12. Supervisor referrals based on job performance problems—conduct, attitude, availability, attendance, etc.—will result in more employees with untreated behavioral-medical problems being seen by the EAP. And when personal problems are the focus, fewer employees are seen at the EAP.  Thinking of the EAP as way to help an employee improve performance will generate more referrals of employees with personal problems the symptoms of which you are unable to identify. 

13. Discussing the employee's personal problems jeopardizes your ability to manage performance because it leads to postponement of disciplinary actions and increases the likelihood of manipulation by the employee.  Your employee has superior ability to discuss his or her personal problems, and may willingly participate in a discussion to gain control in a disciplinary meeting or constructive confrontation concerning performance matters. 

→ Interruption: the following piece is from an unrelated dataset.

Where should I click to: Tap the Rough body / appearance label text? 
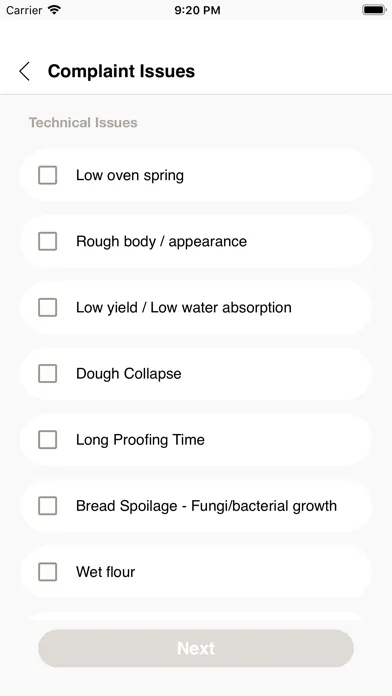[161, 241]
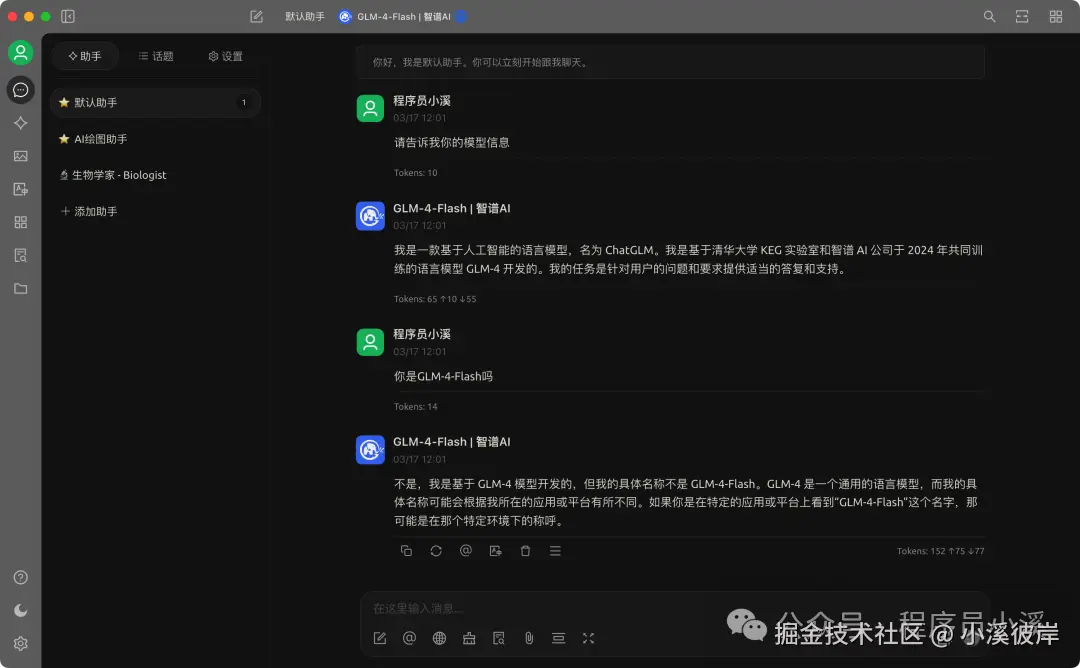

15. Follow-up to discuss performance issues indirectly helps your employee remain focused on self-care and resolving personal problems so that acceptable performance levels are maintained. Follow-up reduces complacency, a major cause of relapse for many types of personal problems.  Follow-up has the powerful effect of helping employees stay involved in counseling, treatment, or care plans that could easily be ignored because of complacency

16. The return of performance problems on the job may be unknown to the EAP. You help the EAP when you report performance problems, and your report can be useful in further evaluating and confronting the employee.  Letting the EAP know what's going on in the workplace will help everybody win.